Task instructions
Continue the Greykite tuning walkthrough from the point where it stops, picking up right after the last line of the seasonality code.

Text extract
Fortunately, tuning in Greykite is something that is semi-automated, and you can start by specifying the alternatives inside a dictionary:

#growth terms possibilities
growth = dict(growth_term = ["linear", "quadratic", "sqrt"])
growth

Seasonality

Hourly data and daily data can still make use of yearly, quarterly, monthly, and weekly seasonalities.

How does this compare to other models?

• Well, when it comes to seasonality in SARIMAX, it allowed us to pick just one seasonality, but we could choose its frequency
• In Facebook Prophet, we had three seasonalities - daily, weekly, and yearly - and we could have all of them, assuming we had hourly data

However with Silverkite, we can have up to 5 pre-set seasonalities.

Since it can start to be a bit confusing, let’s have a look, starting with the daily seasonalities.

For example

Imagine we want to understand the seasonal cycles of Netflix subscriptions.

Looking at the daily seasonality, we could see lower subscriptions in the early hours of the day, then growing and peeking in the evening.

Looking at the weekly cycles, from Monday to Sunday, we would see a high in the week, and a bottom demand on Friday and Saturday, since people are more prone to go out.

Then it picks back up on Sunday, like so:

For Monthly seasonality, from day 1 to day 30 or 31, depending on the month, we could see a higher propensity to subscribe at the start of the month when the disposable income is highest.

Then it would slowly decrease throughout the month.

I don’t really have a story for quarterly seasonality, but it reflects the seasonality intra-quarter. So if there is a pattern across the quarters, then this parameter would quantify it.

An example could be this curve, where the second month of each quarter has a higher demand.

The last possibility would be yearly, which is the monthly demand.

I would posit that during the colder months, and, of course, I am just considering the people in the northern hemisphere now, the demand would be highest. Inversely, it would be lowest during the warmer months.

The easiest way to figure this out though is to set Silverkite on auto-pilot and then it will detect which type of seasonalities exist in the time series on its own!

# seasonalities
seasonality = dict(yearly_seasonality = "auto",
                   quarterly_seasonality = "auto",
                   monthly_seasonality = "auto",
                   weekly_seasonality = "auto",
                   daily_seasonality = "auto")

Data records:

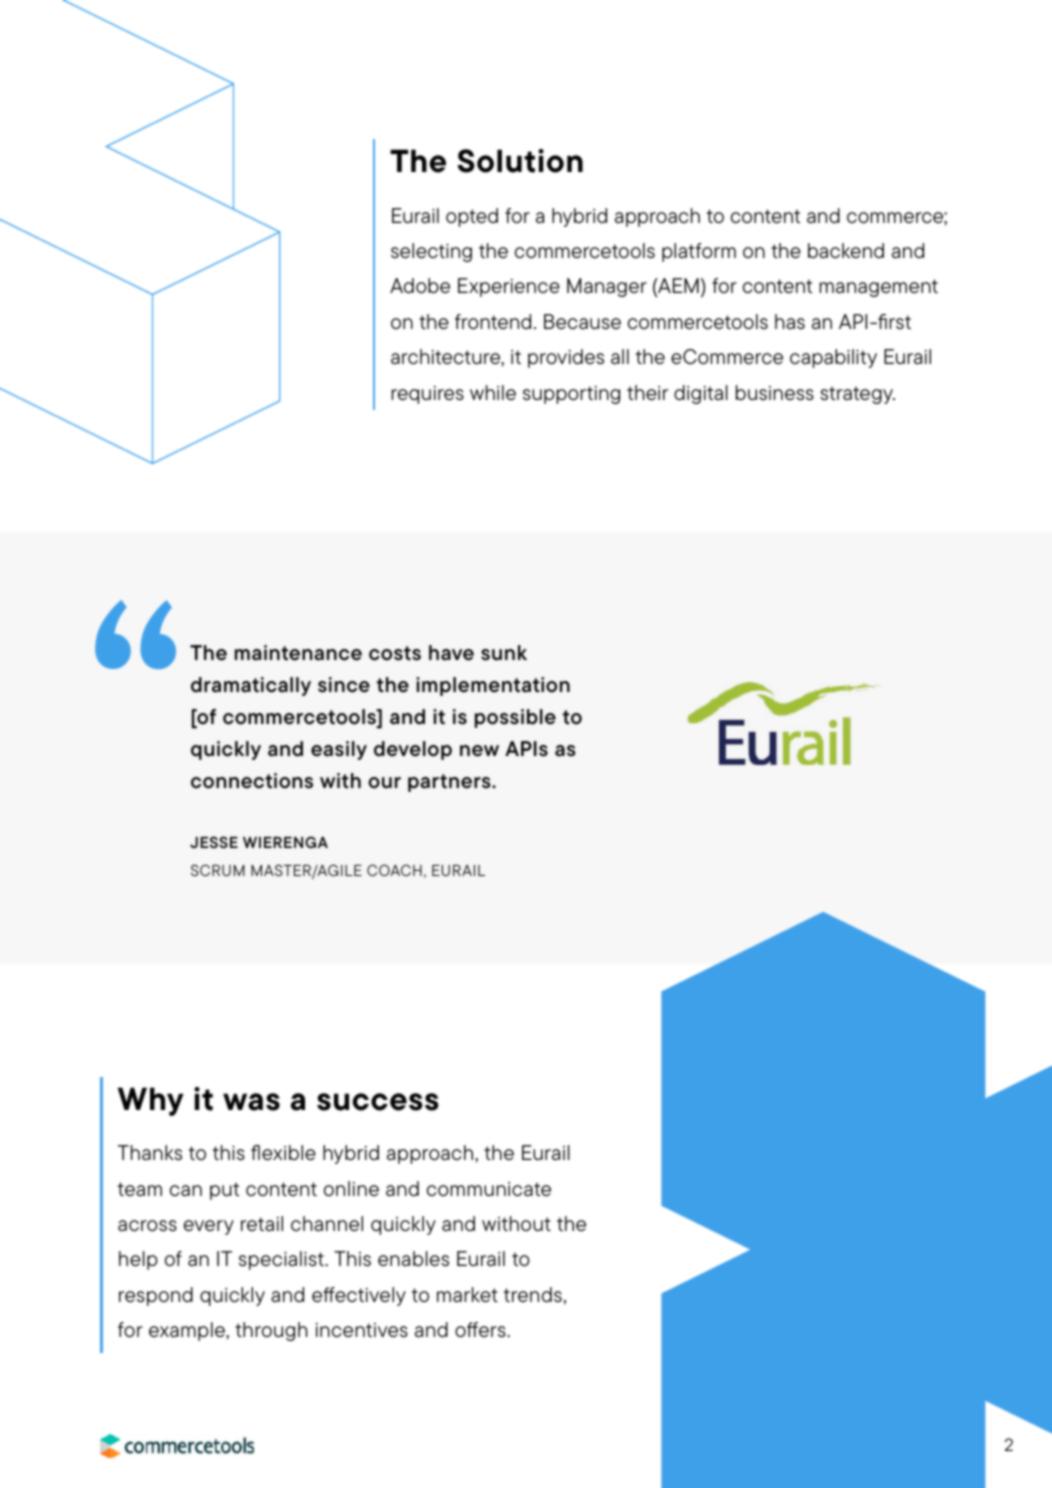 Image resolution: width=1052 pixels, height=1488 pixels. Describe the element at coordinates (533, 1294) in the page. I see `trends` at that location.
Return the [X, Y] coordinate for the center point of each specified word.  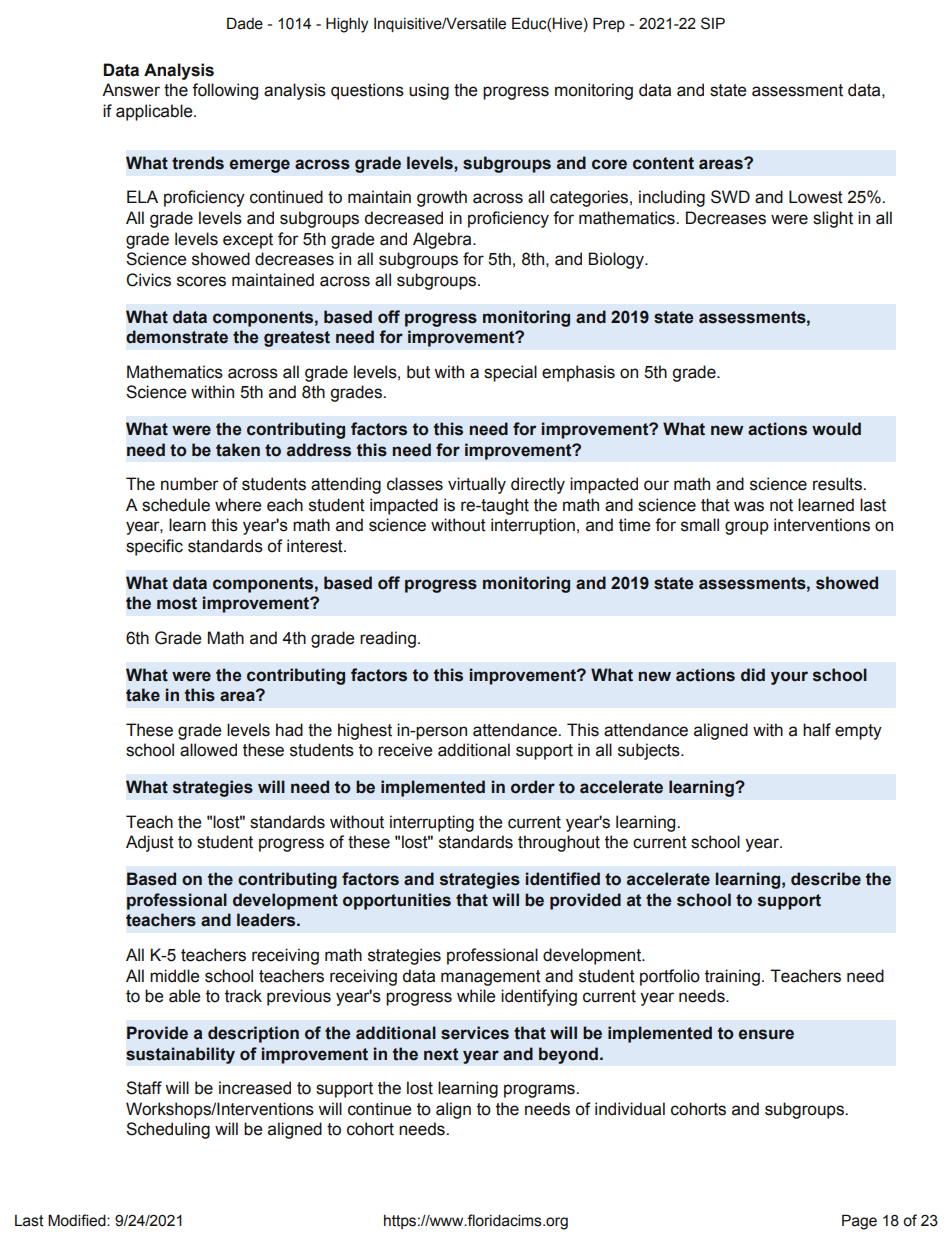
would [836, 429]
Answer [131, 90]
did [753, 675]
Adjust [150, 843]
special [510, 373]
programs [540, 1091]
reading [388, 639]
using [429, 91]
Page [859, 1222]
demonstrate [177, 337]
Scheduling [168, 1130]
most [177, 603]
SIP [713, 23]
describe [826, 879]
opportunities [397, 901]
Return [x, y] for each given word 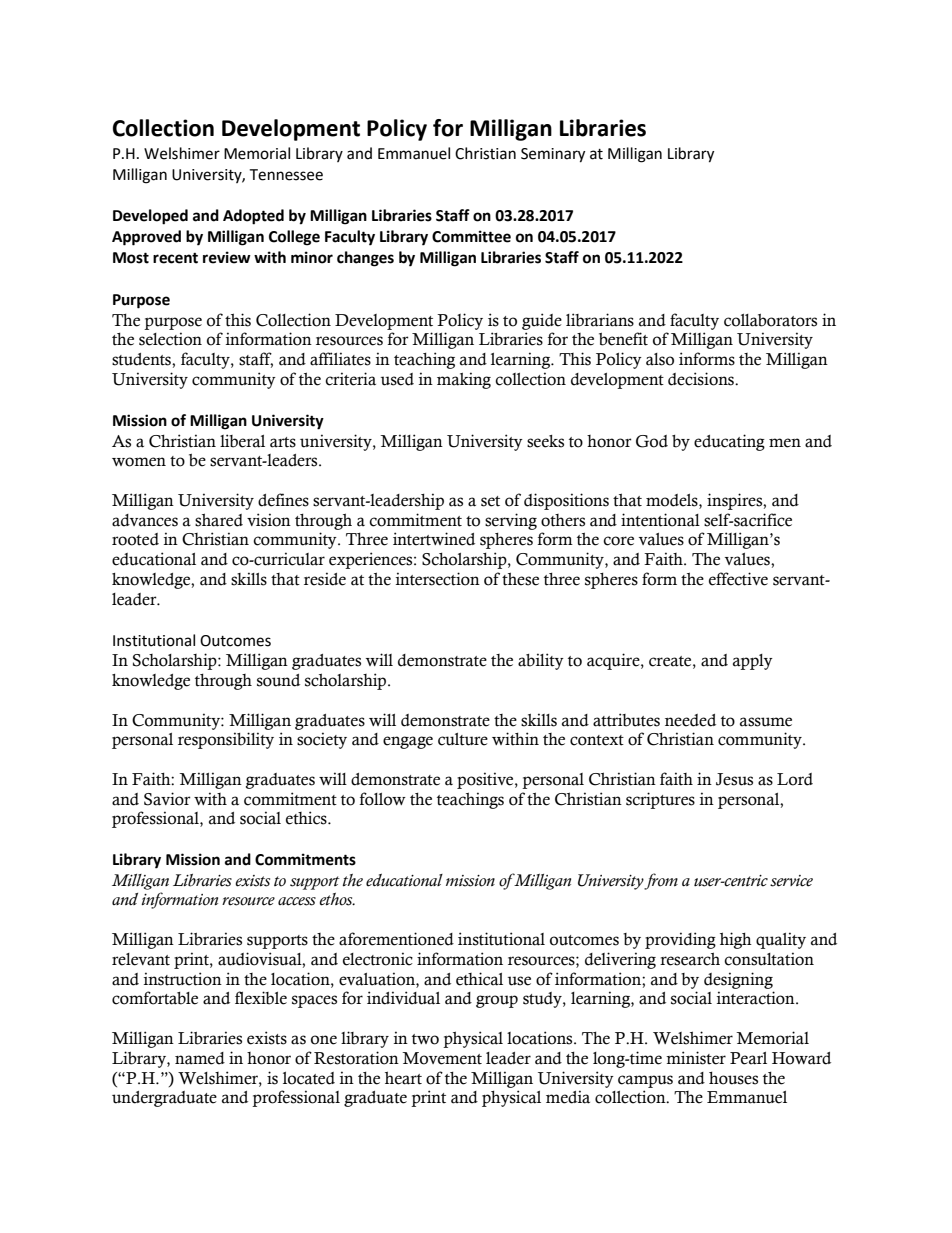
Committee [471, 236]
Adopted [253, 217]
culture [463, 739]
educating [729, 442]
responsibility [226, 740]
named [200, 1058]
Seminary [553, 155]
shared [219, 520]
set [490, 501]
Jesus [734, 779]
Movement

Task output
seasonality

Holidays

One key aspect of many real-world time series datasets is the impact of holidays and special events.

Silverkite recognizes the importance of incorporating these events into the forecasting model and provides a way to include holiday effects easily, and for most countries, the holidays are already included.

Here is an example of how to check if a country is included and to print the holidays for it. (Looking for the US).

#checking which countries are available and their holidays
get_available_holiday_lookup_countries(["US"])
get_available_holidays_across_countries(countries = ["US"],
                                        year_start = 2015,
                                        year_end = 2021)

Of course, holidays can often impact the surrounding days as well.

For example

When it comes to Valentine’s day, the majority of the demand for the event will happen before the day itself (and even after for the lovebirds with a faulty time awareness).

Therefore, it is important that time series forecasting models allow for this pre and post-inclusion.

To specify the holidays, including how many pre and post-days should be included in the model, run the following code:

#Specifying events
events = dict( holiday_lookup_countries = ["US"],
              holiday_pre_num_days = 2,
              holiday_post_num_days = 2)
events

Changepoints

In many time series datasets, structural changes or significant shifts can occur due to various factors. These points in time, known as changepoints, can have a substantial impact on the forecasting model's performance.

Fortunately, Silverkite offers an efficient and automated way to incorporate changepoints into the forecasting process.

#Changepoints -> reflects the changes in the trend
changepoints = dict(changepoints_dict = dict(method = "auto"))

Easy, right?

Regressors

Regressors play a crucial role in time series forecasting, as they can significantly enhance the accuracy and interpretability of the resulting models.

These external variables help capture the effects of various factors that influence the target variable, which might otherwise be difficult to model using time series data alone.

How?

Well, by incorporating relevant regressors into your forecasting model, you can account for additional information that directly or indirectly impacts the target variable's behavior.

Some of the benefits and relevance of using regressors in time series forecasting include:

1. Improved Forecast Accuracy

Regressors can help explain the target variable's variance, allowing the model to make more accurate predictions.

This is particularly relevant when the target variable is influenced by multiple external factors that follow independent patterns or when the time series data exhibits complex or irregular seasonality.

2. Increased Model Interpretability

Including regressors in your forecasting model can make it more interpretable by revealing the relationships between the target variable and the external factors.

This can help you gain valuable insights into the underlying dynamics of your data and understand how different factors contribute to the target variable's behavior.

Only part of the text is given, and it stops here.